Automated segmentation will also facilitate the possibility of clinical implementation, as links between sarcopenia and outcomes are better understood and the clinical utility of monitoring muscle mass becomes more apparent. Shin et al showed in 2021 that patients with locally advanced pancreatic cancer who were able to maintain skeletal muscle during FOLFIRINOX therapy had a greater chance of resection and increased overall survival. (17) In the future, AutoMATiCA may be used to efficiently monitor body composition in a way that could guide treatment decisions including surgical candidate selection as well as for possible pre- and rehabilitation studies. Early interventions in both nutrition and exercise have showed promise for patients with PDAC for both quality of life measures and overall survival, but work remains to continue to understand how to optimize these interventions. (18, 19) Our hope is that this research and eventual clinical implementation could be guided by the automated body composition analysis validated here.

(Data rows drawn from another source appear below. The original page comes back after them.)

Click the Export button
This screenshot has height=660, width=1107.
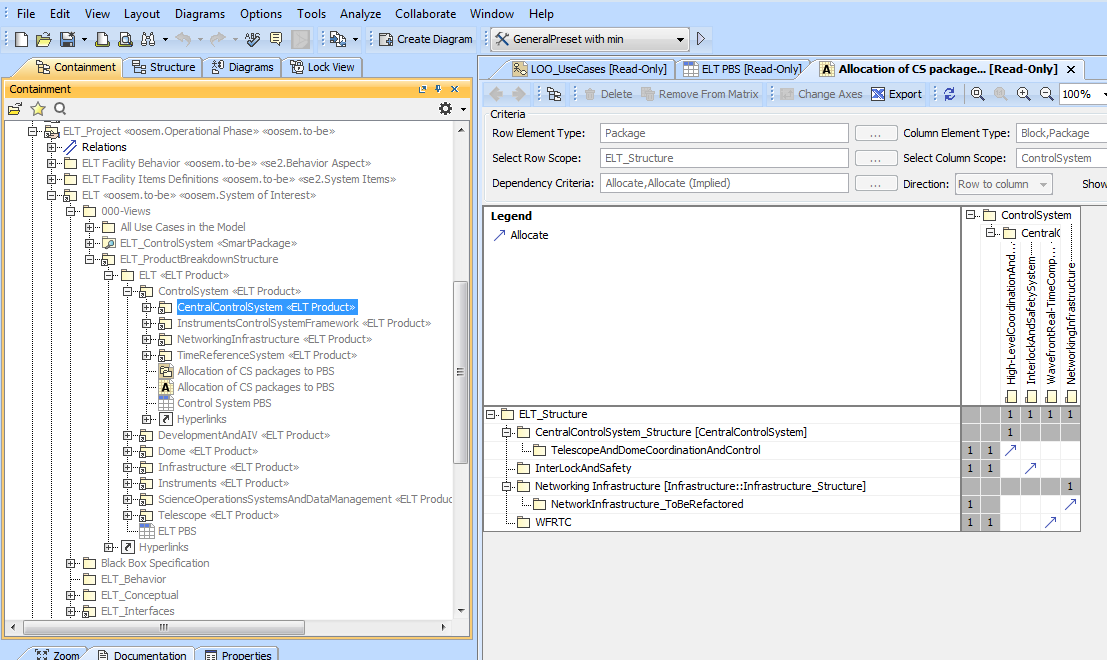coord(896,94)
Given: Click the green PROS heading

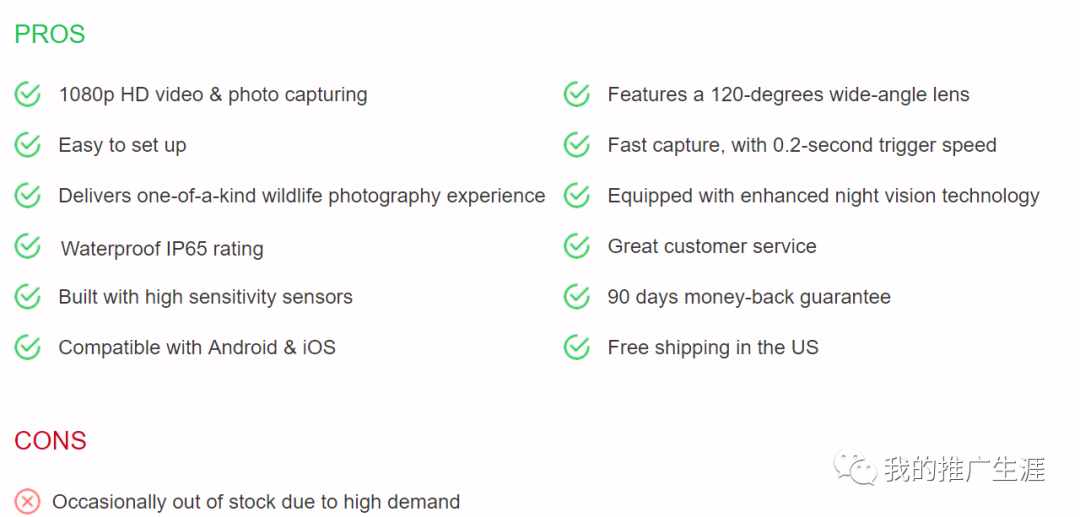Looking at the screenshot, I should click(x=50, y=34).
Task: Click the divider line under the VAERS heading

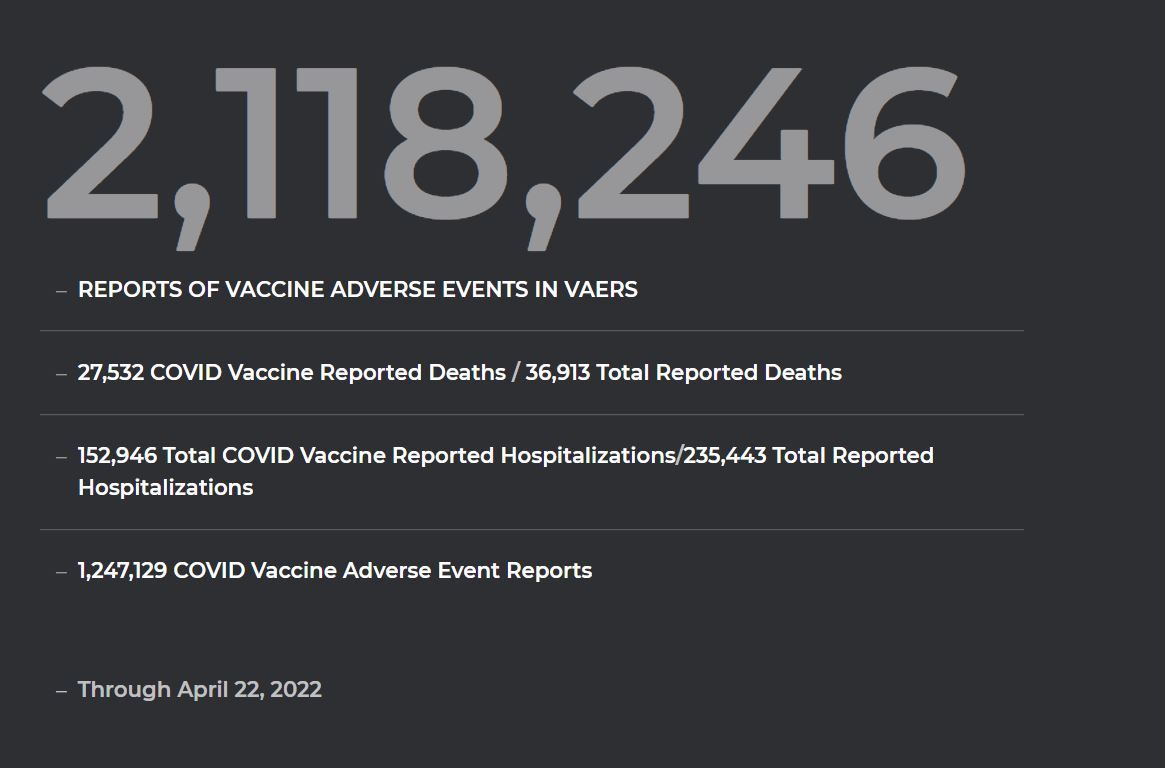Action: pos(532,331)
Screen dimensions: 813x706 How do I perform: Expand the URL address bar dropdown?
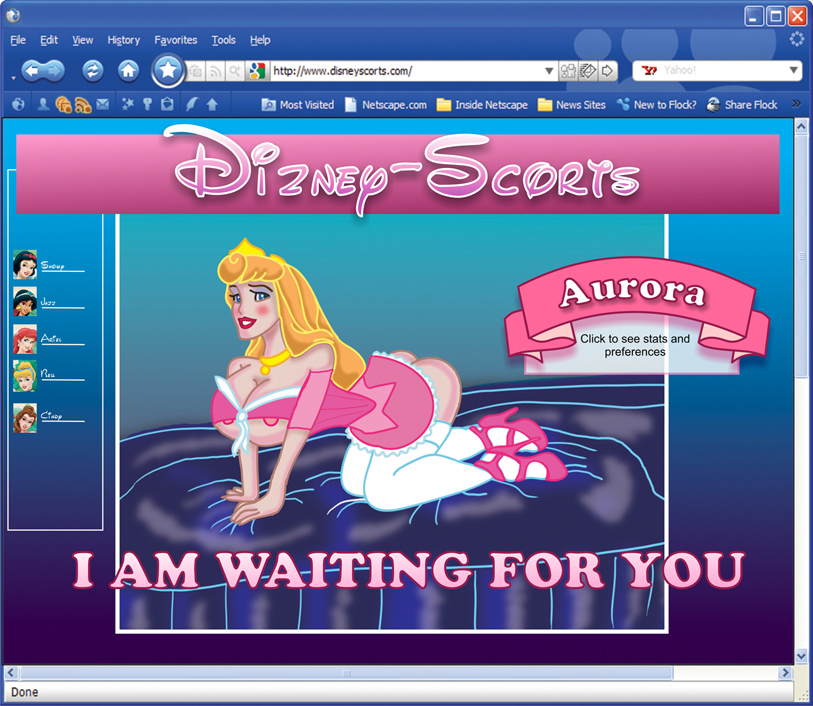click(548, 71)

This study is limited by its retrospective design, and lack of correlation with physiologic or muscle-based measures of sarcopenia. Given the close correlation between these two methodologies, it is unlikely that a clinically significant difference exists, however this may be a subject for further study. Notably, the degree of discordance between AutoMATiCA and manual segmentation is dependent on patient characteristics and the study-specific SMI threshold set for sarcopenia; higher SMI thresholds are more likely to yield false negative designations of sarcopenia due to proportional overestimation of muscle CSA by AutoMATiCA. Accuracy can be significantly improved by the inclusion of a correction factor to account for this phenomenon.
Conclusion
In conclusion, this work independently validates AutoMATiCA for tissue compartment segmentation analysis in patients with pancreatic cancer and supports its use for more efficient research in this field in the future, with a validated correction factor to allow for comparison to prior manual segmentation data.
Highlights:
AutoMATiCA and manual measurements of body composition are strongly correlated
Overestimation of muscle area by AutoMATiCA can be reliably adjusted for
AutoMATiCA is a reliable tool for the study of sarcopenia in pancreatic cancer
Funding:
This research was supported by a grant from the National Cancer Institute (CA245188), awarded to Dr. Grossberg. Dr. Sutton received salary support from the Brenden-Colson Center for Pancreatic Care at Oregon Health & Science University. Funders had no part in the preparation of the manuscript nor conduct of the study.